What's the best spell check setup in emacs

  |   Source

UPDATED: <2021-06-15 Tue>

CREATED: <2014-04-26 Sat>

I will show the minimum setup and explain details.

Topics covered in official manual (flyspell-mode-predicate, for example) are NOT discussed.

You can check my complete configuration HERE.

Suggestion for non-programmers

Emacs finds the right dictionary by querying the locale.

You can run the command locale in the shell to get current locale.

Below set up force Emacs to use the dictionary "en_US":

;; find aspell and hunspell automatically
(cond
 ;; try hunspell at first
  ;; if hunspell does NOT exist, use aspell
 ((executable-find "hunspell")
  (setq ispell-program-name "hunspell")
  (setq ispell-local-dictionary "en_US")
  (setq ispell-local-dictionary-alist
        ;; Please note the list `("-d" "en_US")` contains ACTUAL parameters passed to hunspell
        ;; You could use `("-d" "en_US,en_US-med")` to check with multiple dictionaries
        '(("en_US" "[[:alpha:]]" "[^[:alpha:]]" "[']" nil ("-d" "en_US") nil utf-8)))

  ;; new variable `ispell-hunspell-dictionary-alist' is defined in Emacs
  ;; If it's nil, Emacs tries to automatically set up the dictionaries.
  (when (boundp 'ispell-hunspell-dictionary-alist)
    (setq ispell-hunspell-dictionary-alist ispell-local-dictionary-alist)))

 ((executable-find "aspell")
  (setq ispell-program-name "aspell")
  ;; Please note ispell-extra-args contains ACTUAL parameters passed to aspell
  (setq ispell-extra-args '("--sug-mode=ultra" "--lang=en_US"))))

That's it!

Some people prefer hunspell because hunspell gives better suggestions for typo fix. We can run both programs to demonstrate,

echo htink | aspell -a --sug-mode=ultra --lang=en_US
echo htink | hunspell -a -d en_US

Run man aspell or man hunspell in shell if you have more questions. I've nothing more to say.

Suggestion for programmers

I recommend aspell instead of hunspell (Though hunspell is fine).

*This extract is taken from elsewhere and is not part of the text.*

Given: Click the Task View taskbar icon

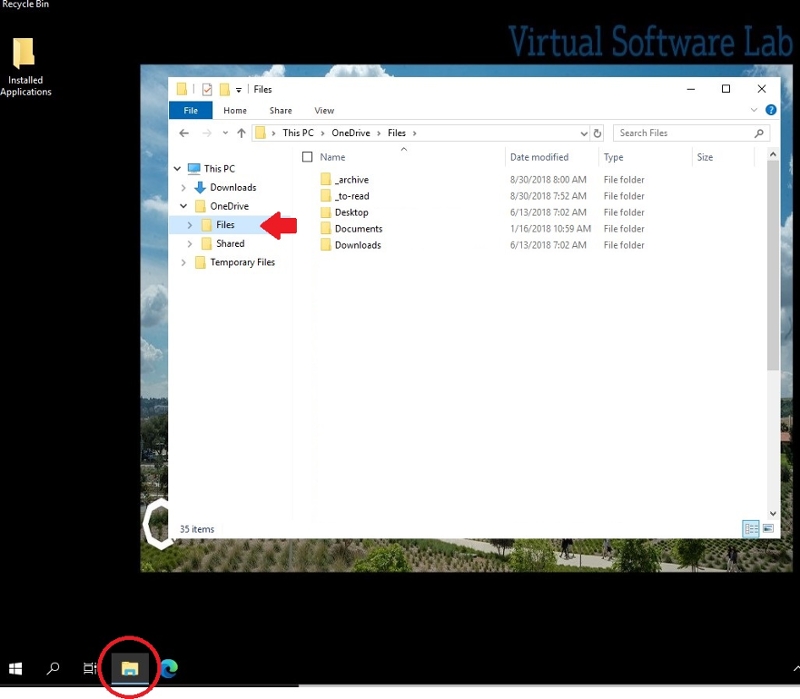Looking at the screenshot, I should coord(90,668).
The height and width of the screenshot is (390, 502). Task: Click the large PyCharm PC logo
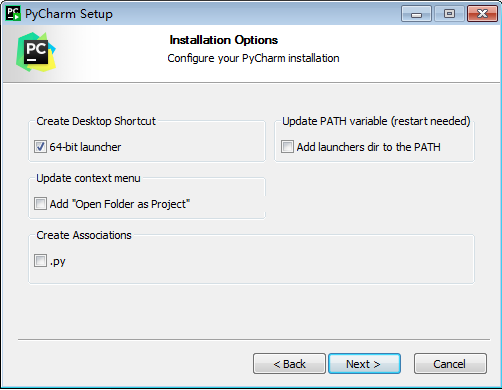36,52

Please insert below code into your ~/.emacs:

;; if (aspell installed) { use aspell}
;; else if (hunspell installed) { use hunspell }
;; whatever spell checker I use, I always use English dictionary
;; I prefer use aspell because:
;; 1. aspell is older
;; 2. looks Kevin Atkinson still get some road map for aspell:
;; @see http://lists.gnu.org/archive/html/aspell-announce/2011-09/msg00000.html
(defun flyspell-detect-ispell-args (&optional run-together)
  "if RUN-TOGETHER is true, spell check the CamelCase words."
  (let (args)
    (cond
     ((string-match  "aspell$" ispell-program-name)
      ;; Force the English dictionary for aspell
      ;; Support Camel Case spelling check (tested with aspell 0.6)
      (setq args (list "--sug-mode=ultra" "--lang=en_US"))
      (when run-together
        (cond
         ;; Kevin Atkinson said now aspell supports camel case directly
         ;; https://github.com/redguardtoo/emacs.d/issues/796
         ((string-match-p "--camel-case"
                          (shell-command-to-string (concat ispell-program-name " --help")))
          (setq args (append args '("--camel-case"))))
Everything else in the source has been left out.